§ YOUR GOAL
Set out every line of the records below as a Markdown table, skipping blank lines, with the columns "No." for the row number and "Record" for the line itself.

§ RECORDED INFORMATION
------
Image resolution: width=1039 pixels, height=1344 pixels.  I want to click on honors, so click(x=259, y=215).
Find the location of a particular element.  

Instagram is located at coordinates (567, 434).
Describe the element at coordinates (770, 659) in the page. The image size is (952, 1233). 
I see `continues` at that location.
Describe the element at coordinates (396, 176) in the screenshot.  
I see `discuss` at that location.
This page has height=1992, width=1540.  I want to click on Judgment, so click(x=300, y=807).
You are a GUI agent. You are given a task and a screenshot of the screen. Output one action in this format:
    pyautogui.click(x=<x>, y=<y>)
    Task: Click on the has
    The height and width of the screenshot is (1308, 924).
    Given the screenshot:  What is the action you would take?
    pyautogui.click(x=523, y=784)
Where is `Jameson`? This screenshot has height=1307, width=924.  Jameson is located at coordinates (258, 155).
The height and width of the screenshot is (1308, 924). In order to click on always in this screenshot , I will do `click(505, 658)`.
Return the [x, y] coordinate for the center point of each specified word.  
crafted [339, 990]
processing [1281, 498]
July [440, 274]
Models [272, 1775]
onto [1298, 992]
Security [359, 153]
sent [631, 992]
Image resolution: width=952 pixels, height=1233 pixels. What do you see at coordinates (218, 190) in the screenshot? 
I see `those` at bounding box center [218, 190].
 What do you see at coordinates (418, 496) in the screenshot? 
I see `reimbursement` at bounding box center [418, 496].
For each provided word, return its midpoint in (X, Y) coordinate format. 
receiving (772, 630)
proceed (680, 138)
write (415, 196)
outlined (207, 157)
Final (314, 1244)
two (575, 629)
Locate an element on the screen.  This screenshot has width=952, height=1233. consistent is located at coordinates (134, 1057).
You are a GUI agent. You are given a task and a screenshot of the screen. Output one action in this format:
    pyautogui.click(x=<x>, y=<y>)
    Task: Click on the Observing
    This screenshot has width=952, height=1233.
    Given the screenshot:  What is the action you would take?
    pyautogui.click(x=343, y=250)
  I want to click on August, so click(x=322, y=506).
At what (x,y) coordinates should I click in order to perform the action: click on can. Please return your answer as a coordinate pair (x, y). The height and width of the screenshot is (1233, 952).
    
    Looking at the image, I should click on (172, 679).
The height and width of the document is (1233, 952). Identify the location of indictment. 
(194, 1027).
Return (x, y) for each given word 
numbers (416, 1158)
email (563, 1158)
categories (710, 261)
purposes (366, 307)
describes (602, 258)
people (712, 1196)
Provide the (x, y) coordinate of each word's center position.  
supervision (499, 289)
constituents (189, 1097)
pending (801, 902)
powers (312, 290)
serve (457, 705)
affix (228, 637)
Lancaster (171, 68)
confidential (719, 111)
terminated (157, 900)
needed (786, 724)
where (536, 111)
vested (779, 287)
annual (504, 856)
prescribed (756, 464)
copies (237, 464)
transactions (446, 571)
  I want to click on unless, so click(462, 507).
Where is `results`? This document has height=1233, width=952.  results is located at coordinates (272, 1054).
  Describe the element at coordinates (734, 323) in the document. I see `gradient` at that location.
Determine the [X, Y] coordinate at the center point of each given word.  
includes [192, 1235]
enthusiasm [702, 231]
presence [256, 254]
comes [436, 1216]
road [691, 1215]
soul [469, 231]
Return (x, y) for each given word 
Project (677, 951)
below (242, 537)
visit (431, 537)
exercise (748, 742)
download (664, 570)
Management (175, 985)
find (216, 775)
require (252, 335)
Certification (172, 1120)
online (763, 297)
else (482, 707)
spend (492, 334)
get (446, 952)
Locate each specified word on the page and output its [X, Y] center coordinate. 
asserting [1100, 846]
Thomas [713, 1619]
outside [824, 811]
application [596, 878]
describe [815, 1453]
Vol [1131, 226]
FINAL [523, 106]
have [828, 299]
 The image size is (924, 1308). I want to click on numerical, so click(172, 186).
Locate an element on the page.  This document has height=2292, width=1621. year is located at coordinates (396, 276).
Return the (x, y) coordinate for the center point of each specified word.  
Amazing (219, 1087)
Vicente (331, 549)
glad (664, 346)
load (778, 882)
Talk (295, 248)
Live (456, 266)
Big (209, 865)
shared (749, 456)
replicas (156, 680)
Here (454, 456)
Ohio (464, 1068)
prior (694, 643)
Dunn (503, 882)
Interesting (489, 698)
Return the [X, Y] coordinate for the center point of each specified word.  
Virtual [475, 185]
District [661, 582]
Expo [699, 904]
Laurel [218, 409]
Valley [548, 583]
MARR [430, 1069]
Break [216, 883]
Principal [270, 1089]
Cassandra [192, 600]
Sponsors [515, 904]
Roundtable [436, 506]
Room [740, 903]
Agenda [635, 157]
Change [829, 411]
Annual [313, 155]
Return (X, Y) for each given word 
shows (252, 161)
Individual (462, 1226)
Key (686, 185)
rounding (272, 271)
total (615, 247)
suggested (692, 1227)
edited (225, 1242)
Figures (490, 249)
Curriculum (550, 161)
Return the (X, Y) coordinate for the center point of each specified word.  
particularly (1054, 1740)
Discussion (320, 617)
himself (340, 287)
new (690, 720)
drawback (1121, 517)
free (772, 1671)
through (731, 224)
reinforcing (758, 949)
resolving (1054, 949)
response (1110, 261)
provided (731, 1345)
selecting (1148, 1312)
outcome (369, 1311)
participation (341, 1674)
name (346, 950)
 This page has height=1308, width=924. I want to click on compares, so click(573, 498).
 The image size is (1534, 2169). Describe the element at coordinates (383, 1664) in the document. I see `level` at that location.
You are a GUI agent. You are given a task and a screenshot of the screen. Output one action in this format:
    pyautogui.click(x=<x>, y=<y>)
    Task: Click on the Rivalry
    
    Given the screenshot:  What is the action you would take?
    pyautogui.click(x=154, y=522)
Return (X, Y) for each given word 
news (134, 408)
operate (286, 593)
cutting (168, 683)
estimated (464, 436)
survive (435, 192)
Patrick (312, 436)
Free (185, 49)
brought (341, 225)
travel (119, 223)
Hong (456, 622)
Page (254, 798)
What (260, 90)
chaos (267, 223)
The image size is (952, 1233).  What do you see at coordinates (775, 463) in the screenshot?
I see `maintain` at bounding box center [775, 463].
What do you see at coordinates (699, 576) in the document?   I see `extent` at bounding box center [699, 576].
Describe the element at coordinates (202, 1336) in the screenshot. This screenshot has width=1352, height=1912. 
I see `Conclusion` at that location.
------
§ COMPLETED EXERCISE
| No. | Record |
|---|---|
| 1 | Image resolution: width=1039 pixels, height=1344 pixels.  I want to click on honors, so click(x=259, y=215). |
| 2 | Find the location of a particular element.   |
| 3 | Instagram is located at coordinates (567, 434). |
| 4 | Describe the element at coordinates (770, 659) in the page. The image size is (952, 1233).  |
| 5 | I see `continues` at that location. |
| 6 | Describe the element at coordinates (396, 176) in the screenshot.   |
| 7 | I see `discuss` at that location. |
| 8 | This page has height=1992, width=1540.  I want to click on Judgment, so click(x=300, y=807). |
| 9 | You are a GUI agent. You are given a task and a screenshot of the screen. Output one action in this format: |
| 10 |     pyautogui.click(x=<x>, y=<y>) |
| 11 |     Task: Click on the has |
| 12 |     The height and width of the screenshot is (1308, 924). |
| 13 |     Given the screenshot:  What is the action you would take? |
| 14 |     pyautogui.click(x=523, y=784) |
| 15 | Where is `Jameson`? This screenshot has height=1307, width=924.  Jameson is located at coordinates (258, 155). |
| 16 | The height and width of the screenshot is (1308, 924). In order to click on always in this screenshot , I will do `click(505, 658)`. |
| 17 | Return the [x, y] coordinate for the center point of each specified word.   |
| 18 | crafted [339, 990] |
| 19 | processing [1281, 498] |
| 20 | July [440, 274] |
| 21 | Models [272, 1775] |
| 22 | onto [1298, 992] |
| 23 | Security [359, 153] |
| 24 | sent [631, 992] |
| 25 | Image resolution: width=952 pixels, height=1233 pixels. What do you see at coordinates (218, 190) in the screenshot?  |
| 26 | I see `those` at bounding box center [218, 190]. |
| 27 |  What do you see at coordinates (418, 496) in the screenshot?  |
| 28 | I see `reimbursement` at bounding box center [418, 496]. |
| 29 | For each provided word, return its midpoint in (X, Y) coordinate format.  |
| 30 | receiving (772, 630) |
| 31 | proceed (680, 138) |
| 32 | write (415, 196) |
| 33 | outlined (207, 157) |
| 34 | Final (314, 1244) |
| 35 | two (575, 629) |
| 36 | Locate an element on the screen.  This screenshot has width=952, height=1233. consistent is located at coordinates (134, 1057). |
| 37 | You are a GUI agent. You are given a task and a screenshot of the screen. Output one action in this format: |
| 38 |     pyautogui.click(x=<x>, y=<y>) |
| 39 |     Task: Click on the Observing |
| 40 |     This screenshot has width=952, height=1233. |
| 41 |     Given the screenshot:  What is the action you would take? |
| 42 |     pyautogui.click(x=343, y=250) |
| 43 |   I want to click on August, so click(x=322, y=506). |
| 44 | At what (x,y) coordinates should I click in order to perform the action: click on can. Please return your answer as a coordinate pair (x, y). The height and width of the screenshot is (1233, 952). |
| 45 |     Looking at the image, I should click on (172, 679). |
| 46 | The height and width of the document is (1233, 952). Identify the location of indictment.  |
| 47 | (194, 1027). |
| 48 | Return (x, y) for each given word  |
| 49 | numbers (416, 1158) |
| 50 | email (563, 1158) |
| 51 | categories (710, 261) |
| 52 | purposes (366, 307) |
| 53 | describes (602, 258) |
| 54 | people (712, 1196) |
| 55 | Provide the (x, y) coordinate of each word's center position.   |
| 56 | supervision (499, 289) |
| 57 | constituents (189, 1097) |
| 58 | pending (801, 902) |
| 59 | powers (312, 290) |
| 60 | serve (457, 705) |
| 61 | affix (228, 637) |
| 62 | Lancaster (171, 68) |
| 63 | confidential (719, 111) |
| 64 | terminated (157, 900) |
| 65 | needed (786, 724) |
| 66 | where (536, 111) |
| 67 | vested (779, 287) |
| 68 | annual (504, 856) |
| 69 | prescribed (756, 464) |
| 70 | copies (237, 464) |
| 71 | transactions (446, 571) |
| 72 |   I want to click on unless, so click(462, 507). |
| 73 | Where is `results`? This document has height=1233, width=952.  results is located at coordinates (272, 1054). |
| 74 |   Describe the element at coordinates (734, 323) in the document. I see `gradient` at that location. |
| 75 | Determine the [X, Y] coordinate at the center point of each given word.   |
| 76 | includes [192, 1235] |
| 77 | enthusiasm [702, 231] |
| 78 | presence [256, 254] |
| 79 | comes [436, 1216] |
| 80 | road [691, 1215] |
| 81 | soul [469, 231] |
| 82 | Return (x, y) for each given word  |
| 83 | Project (677, 951) |
| 84 | below (242, 537) |
| 85 | visit (431, 537) |
| 86 | exercise (748, 742) |
| 87 | download (664, 570) |
| 88 | Management (175, 985) |
| 89 | find (216, 775) |
| 90 | require (252, 335) |
| 91 | Certification (172, 1120) |
| 92 | online (763, 297) |
| 93 | else (482, 707) |
| 94 | spend (492, 334) |
| 95 | get (446, 952) |
| 96 | Locate each specified word on the page and output its [X, Y] center coordinate.  |
| 97 | asserting [1100, 846] |
| 98 | Thomas [713, 1619] |
| 99 | outside [824, 811] |
| 100 | application [596, 878] |
| 101 | describe [815, 1453] |
| 102 | Vol [1131, 226] |
| 103 | FINAL [523, 106] |
| 104 | have [828, 299] |
| 105 |  The image size is (924, 1308). I want to click on numerical, so click(172, 186). |
| 106 | Locate an element on the page.  This document has height=2292, width=1621. year is located at coordinates (396, 276). |
| 107 | Return the (x, y) coordinate for the center point of each specified word.   |
| 108 | Amazing (219, 1087) |
| 109 | Vicente (331, 549) |
| 110 | glad (664, 346) |
| 111 | load (778, 882) |
| 112 | Talk (295, 248) |
| 113 | Live (456, 266) |
| 114 | Big (209, 865) |
| 115 | shared (749, 456) |
| 116 | replicas (156, 680) |
| 117 | Here (454, 456) |
| 118 | Ohio (464, 1068) |
| 119 | prior (694, 643) |
| 120 | Dunn (503, 882) |
| 121 | Interesting (489, 698) |
| 122 | Return the [X, Y] coordinate for the center point of each specified word.   |
| 123 | Virtual [475, 185] |
| 124 | District [661, 582] |
| 125 | Expo [699, 904] |
| 126 | Laurel [218, 409] |
| 127 | Valley [548, 583] |
| 128 | MARR [430, 1069] |
| 129 | Break [216, 883] |
| 130 | Principal [270, 1089] |
| 131 | Cassandra [192, 600] |
| 132 | Sponsors [515, 904] |
| 133 | Roundtable [436, 506] |
| 134 | Room [740, 903] |
| 135 | Agenda [635, 157] |
| 136 | Change [829, 411] |
| 137 | Annual [313, 155] |
| 138 | Return (X, Y) for each given word  |
| 139 | shows (252, 161) |
| 140 | Individual (462, 1226) |
| 141 | Key (686, 185) |
| 142 | rounding (272, 271) |
| 143 | total (615, 247) |
| 144 | suggested (692, 1227) |
| 145 | edited (225, 1242) |
| 146 | Figures (490, 249) |
| 147 | Curriculum (550, 161) |
| 148 | Return the (X, Y) coordinate for the center point of each specified word.   |
| 149 | particularly (1054, 1740) |
| 150 | Discussion (320, 617) |
| 151 | himself (340, 287) |
| 152 | new (690, 720) |
| 153 | drawback (1121, 517) |
| 154 | free (772, 1671) |
| 155 | through (731, 224) |
| 156 | reinforcing (758, 949) |
| 157 | resolving (1054, 949) |
| 158 | response (1110, 261) |
| 159 | provided (731, 1345) |
| 160 | selecting (1148, 1312) |
| 161 | outcome (369, 1311) |
| 162 | participation (341, 1674) |
| 163 | name (346, 950) |
| 164 |  This page has height=1308, width=924. I want to click on compares, so click(573, 498). |
| 165 |  The image size is (1534, 2169). Describe the element at coordinates (383, 1664) in the document. I see `level` at that location. |
| 166 | You are a GUI agent. You are given a task and a screenshot of the screen. Output one action in this format: |
| 167 |     pyautogui.click(x=<x>, y=<y>) |
| 168 |     Task: Click on the Rivalry |
| 169 |     Given the screenshot:  What is the action you would take? |
| 170 |     pyautogui.click(x=154, y=522) |
| 171 | Return (X, Y) for each given word  |
| 172 | news (134, 408) |
| 173 | operate (286, 593) |
| 174 | cutting (168, 683) |
| 175 | estimated (464, 436) |
| 176 | survive (435, 192) |
| 177 | Patrick (312, 436) |
| 178 | Free (185, 49) |
| 179 | brought (341, 225) |
| 180 | travel (119, 223) |
| 181 | Hong (456, 622) |
| 182 | Page (254, 798) |
| 183 | What (260, 90) |
| 184 | chaos (267, 223) |
| 185 | The image size is (952, 1233).  What do you see at coordinates (775, 463) in the screenshot? |
| 186 | I see `maintain` at bounding box center [775, 463]. |
| 187 | What do you see at coordinates (699, 576) in the document?   I see `extent` at bounding box center [699, 576]. |
| 188 | Describe the element at coordinates (202, 1336) in the screenshot. This screenshot has width=1352, height=1912.  |
| 189 | I see `Conclusion` at that location. |